Custom Classification
In addition to the range of pre-defined classifications available for choropleth maps, it is also possible to create a custom classification using AI Assistant. This is often useful when substantive concerns dictate the cut points, rather than data driven criteria. For example, this may be appropriate when specific income categories are specified for certain government programs.
A custom classification may also be useful when comparing the spatial distribution of a variable over time. All included pre-defined classifications are relative and would be re-computed for each time period. For example, when mapping crime rates over time, in an era of declining rates, the observations in the upper quartile in a later period may have crime rates that correspond to a much lower category in an earlier period. This would not be apparent using the pre-defined approaches, but could be visualized by setting the same break points for each time period.
For example, you can create a custom classification for the variable rent2008
with the following prompt:
Can you create a new map layer using the variable 'kids2000' with the break points: [20, 30, 40, 45, 50] and color scheme YlOrBr?
Tip: to create a custom classification, what you need to prompt includes:
- the variable name
- the custom break values
- the color scheme (optional)
The FSQ Studio (which is based on kepler.gl) has a custom classification tool that allows you to adjust the break points by simply dragging the break points. See Custom Breaks Editor. We hope this feature will be upstream back to kepler.gl in the future.
Conditional Map
Cartogram
A cartogram is a map type where the original layout of the areal unit is replaced by a geometric form (usually a circle, rectangle, or hexagon) that is proportional to the value of the variable for the location. This is in contrast to a standard choropleth map, where the size of the polygon corresponds to the area of the location in question. The cartogram has a long history and many variants have been suggested, some quite creative. In essence, the construction of a cartogram is an example of a nonlinear optimization problem, where the geometric forms have to be located such that they reflect the topology (spatial arrangement) of the locations as closely as possible (see Tobler 2004, for an extensive discussion of various aspects of the cartogram).

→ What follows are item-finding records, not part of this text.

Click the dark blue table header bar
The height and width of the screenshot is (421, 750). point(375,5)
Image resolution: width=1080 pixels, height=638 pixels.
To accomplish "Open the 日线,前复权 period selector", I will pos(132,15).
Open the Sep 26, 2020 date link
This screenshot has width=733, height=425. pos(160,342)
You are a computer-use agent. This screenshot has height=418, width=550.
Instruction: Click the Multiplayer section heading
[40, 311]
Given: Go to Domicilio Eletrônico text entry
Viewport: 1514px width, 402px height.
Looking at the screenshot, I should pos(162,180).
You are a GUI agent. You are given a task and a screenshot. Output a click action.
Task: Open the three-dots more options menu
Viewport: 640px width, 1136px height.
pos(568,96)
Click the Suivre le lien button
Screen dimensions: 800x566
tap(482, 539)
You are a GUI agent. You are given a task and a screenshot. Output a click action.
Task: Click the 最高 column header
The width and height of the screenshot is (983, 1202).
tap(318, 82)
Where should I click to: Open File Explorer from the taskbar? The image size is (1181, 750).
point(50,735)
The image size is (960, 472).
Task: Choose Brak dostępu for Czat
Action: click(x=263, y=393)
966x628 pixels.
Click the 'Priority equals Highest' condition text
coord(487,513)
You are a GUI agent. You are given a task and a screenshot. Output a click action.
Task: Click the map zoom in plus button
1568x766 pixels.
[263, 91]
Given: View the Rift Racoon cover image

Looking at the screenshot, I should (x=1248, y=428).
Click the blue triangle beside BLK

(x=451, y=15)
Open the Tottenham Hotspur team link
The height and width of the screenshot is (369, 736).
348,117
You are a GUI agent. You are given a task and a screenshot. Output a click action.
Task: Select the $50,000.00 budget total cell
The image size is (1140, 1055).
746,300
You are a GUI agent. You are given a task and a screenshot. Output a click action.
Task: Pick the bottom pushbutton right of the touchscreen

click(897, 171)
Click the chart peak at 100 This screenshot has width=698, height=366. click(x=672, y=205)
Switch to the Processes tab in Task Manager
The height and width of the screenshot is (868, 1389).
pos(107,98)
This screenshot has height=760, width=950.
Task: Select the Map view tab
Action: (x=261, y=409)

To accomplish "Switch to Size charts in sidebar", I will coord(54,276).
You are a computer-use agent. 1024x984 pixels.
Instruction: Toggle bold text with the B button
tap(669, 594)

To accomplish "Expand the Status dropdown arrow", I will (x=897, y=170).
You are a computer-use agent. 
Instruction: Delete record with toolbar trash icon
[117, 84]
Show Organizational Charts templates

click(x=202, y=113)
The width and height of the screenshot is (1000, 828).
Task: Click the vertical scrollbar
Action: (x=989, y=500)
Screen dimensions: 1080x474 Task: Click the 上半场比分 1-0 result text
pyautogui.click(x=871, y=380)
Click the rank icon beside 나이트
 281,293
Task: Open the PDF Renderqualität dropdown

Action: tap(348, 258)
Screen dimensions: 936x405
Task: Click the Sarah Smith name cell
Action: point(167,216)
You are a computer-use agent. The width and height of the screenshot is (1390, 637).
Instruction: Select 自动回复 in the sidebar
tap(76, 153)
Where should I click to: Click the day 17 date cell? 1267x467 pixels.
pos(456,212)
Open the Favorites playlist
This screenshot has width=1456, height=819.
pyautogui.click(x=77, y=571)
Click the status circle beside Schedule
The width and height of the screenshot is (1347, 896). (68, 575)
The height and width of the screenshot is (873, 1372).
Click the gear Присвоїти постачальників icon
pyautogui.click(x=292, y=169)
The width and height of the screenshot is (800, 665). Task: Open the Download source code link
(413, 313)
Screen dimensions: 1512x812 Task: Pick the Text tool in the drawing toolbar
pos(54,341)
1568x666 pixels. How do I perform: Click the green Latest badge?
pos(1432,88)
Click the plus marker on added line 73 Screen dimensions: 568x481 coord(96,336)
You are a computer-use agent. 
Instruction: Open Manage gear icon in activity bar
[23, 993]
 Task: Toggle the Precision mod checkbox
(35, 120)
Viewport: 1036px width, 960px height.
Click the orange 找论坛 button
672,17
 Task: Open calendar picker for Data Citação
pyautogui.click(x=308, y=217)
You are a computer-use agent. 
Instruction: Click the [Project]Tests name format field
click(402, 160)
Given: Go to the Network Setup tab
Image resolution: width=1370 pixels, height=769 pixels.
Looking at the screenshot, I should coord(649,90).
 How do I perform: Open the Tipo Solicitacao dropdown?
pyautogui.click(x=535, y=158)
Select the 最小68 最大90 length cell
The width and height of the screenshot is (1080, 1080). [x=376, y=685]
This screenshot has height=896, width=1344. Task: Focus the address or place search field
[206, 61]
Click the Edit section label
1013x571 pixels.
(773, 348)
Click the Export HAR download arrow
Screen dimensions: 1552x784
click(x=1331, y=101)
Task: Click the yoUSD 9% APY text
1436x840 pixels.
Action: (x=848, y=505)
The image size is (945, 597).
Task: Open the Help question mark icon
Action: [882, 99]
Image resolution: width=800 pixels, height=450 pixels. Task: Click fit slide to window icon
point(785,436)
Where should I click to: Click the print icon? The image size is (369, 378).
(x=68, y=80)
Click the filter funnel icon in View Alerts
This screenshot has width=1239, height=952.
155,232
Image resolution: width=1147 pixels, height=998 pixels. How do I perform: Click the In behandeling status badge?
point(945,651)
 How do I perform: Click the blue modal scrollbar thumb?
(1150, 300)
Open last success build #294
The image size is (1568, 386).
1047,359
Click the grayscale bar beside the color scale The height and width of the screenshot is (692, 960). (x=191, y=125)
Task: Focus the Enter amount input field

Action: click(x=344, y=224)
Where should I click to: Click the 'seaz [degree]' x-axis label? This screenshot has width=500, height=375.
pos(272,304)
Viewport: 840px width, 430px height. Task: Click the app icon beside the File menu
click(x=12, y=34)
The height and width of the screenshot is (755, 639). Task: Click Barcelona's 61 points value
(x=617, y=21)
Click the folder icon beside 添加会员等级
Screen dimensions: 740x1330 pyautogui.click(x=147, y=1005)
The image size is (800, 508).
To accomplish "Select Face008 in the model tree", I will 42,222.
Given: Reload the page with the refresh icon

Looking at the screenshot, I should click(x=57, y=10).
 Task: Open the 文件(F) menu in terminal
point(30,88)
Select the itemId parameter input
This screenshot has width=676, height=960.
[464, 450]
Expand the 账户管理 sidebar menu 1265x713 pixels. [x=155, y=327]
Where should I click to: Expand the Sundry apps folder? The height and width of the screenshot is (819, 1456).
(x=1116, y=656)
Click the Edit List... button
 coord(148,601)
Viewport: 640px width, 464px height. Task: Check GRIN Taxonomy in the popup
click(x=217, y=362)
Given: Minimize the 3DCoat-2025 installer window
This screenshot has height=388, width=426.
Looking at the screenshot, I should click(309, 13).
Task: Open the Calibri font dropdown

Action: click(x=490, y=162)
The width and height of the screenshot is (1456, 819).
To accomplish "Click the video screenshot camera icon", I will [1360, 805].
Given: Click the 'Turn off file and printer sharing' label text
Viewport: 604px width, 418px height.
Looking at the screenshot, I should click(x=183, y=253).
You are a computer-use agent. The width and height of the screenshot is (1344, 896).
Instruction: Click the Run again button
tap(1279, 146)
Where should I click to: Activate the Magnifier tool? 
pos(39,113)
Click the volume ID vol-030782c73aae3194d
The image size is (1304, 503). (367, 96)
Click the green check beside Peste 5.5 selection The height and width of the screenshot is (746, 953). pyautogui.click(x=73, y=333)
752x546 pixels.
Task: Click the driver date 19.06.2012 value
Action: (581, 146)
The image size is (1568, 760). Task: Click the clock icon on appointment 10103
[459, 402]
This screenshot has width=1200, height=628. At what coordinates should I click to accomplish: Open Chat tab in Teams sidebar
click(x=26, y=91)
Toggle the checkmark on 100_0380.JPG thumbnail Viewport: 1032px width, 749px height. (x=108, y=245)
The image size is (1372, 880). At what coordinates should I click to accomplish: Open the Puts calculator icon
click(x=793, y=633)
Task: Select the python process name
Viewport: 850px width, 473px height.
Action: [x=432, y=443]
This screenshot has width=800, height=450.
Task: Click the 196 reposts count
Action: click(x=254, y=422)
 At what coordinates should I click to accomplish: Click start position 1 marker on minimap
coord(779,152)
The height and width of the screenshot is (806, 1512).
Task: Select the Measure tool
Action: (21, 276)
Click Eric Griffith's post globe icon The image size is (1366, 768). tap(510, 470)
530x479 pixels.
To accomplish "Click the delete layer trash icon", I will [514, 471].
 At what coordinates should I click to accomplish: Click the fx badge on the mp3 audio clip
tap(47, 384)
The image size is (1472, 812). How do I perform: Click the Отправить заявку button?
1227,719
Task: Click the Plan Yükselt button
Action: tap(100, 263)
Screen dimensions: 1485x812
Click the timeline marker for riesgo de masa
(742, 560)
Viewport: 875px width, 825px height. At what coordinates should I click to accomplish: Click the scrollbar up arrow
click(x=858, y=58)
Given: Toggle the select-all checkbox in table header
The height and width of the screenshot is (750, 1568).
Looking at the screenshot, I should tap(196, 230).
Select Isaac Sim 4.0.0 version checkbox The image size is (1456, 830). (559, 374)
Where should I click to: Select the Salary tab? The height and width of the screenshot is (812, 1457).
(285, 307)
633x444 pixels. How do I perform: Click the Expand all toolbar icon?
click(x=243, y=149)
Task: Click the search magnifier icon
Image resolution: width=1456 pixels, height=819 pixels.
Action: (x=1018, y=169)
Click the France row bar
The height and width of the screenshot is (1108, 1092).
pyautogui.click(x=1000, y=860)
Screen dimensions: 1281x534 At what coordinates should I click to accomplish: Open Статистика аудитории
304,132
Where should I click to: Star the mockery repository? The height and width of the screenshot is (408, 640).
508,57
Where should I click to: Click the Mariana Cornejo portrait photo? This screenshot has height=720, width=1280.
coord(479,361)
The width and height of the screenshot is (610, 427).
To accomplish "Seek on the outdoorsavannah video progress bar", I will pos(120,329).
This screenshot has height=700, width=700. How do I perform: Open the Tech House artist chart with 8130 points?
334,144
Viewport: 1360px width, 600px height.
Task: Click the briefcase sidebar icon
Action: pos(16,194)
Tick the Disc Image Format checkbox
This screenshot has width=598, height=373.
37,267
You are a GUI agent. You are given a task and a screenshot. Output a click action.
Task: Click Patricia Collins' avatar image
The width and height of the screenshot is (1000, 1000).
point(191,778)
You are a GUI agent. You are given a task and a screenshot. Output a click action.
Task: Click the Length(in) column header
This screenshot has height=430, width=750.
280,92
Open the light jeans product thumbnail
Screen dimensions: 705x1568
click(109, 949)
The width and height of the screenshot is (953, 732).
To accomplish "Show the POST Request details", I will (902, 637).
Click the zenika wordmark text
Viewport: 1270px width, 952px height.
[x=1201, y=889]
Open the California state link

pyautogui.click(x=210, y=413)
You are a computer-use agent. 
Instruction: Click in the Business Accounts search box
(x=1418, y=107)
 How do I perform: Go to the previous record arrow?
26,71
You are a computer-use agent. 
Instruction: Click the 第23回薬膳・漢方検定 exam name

The GeoDa library implements a circular cartogram, in which the areal units are represented as circles, whose size (and color) is proportional to the value observed at that location. The changed shapes remove the misleading effect that the area of the unit might have on perception of magnitude. This circular cartogram is implemented as the cartogram
tool in the AI assistant.
To create a cartogram for the variable rent2008
, you can use the following prompt:
Can you create a cartogram for the variable 'rent2008' and create a box map using the cartogram with color scheme BuRd?
The cartogram is most insightful when used in conjunction with a regular choropleth map. Selecting an observation in the cartogram then immediately links it with the corresponding area in the choropleth map.
Except for multi-layer and base map, the cartogram has all the same options as a regular choropleth map, with one addition. The positioning of the circles in the cartogram is the result of a non-linear optimization algorithm. This tries to locate the center of the circle as close as possible to the centroid of the areal unit with which it corresponds, while respecting the contiguity structure as much as possible. There is no unique solution to this problem, and it is often good practice to experiment with further iterations that will slightly reposition the circles. This is implemented in the Improve Cartogram by specify the number of different iterations.
Can you create a cartogram for the variable 'rent2008' with 200 iterations and create a box map using the cartogram with color scheme BuRd?
You can use split map in Kepler.gl to compare the cartogram and the box map.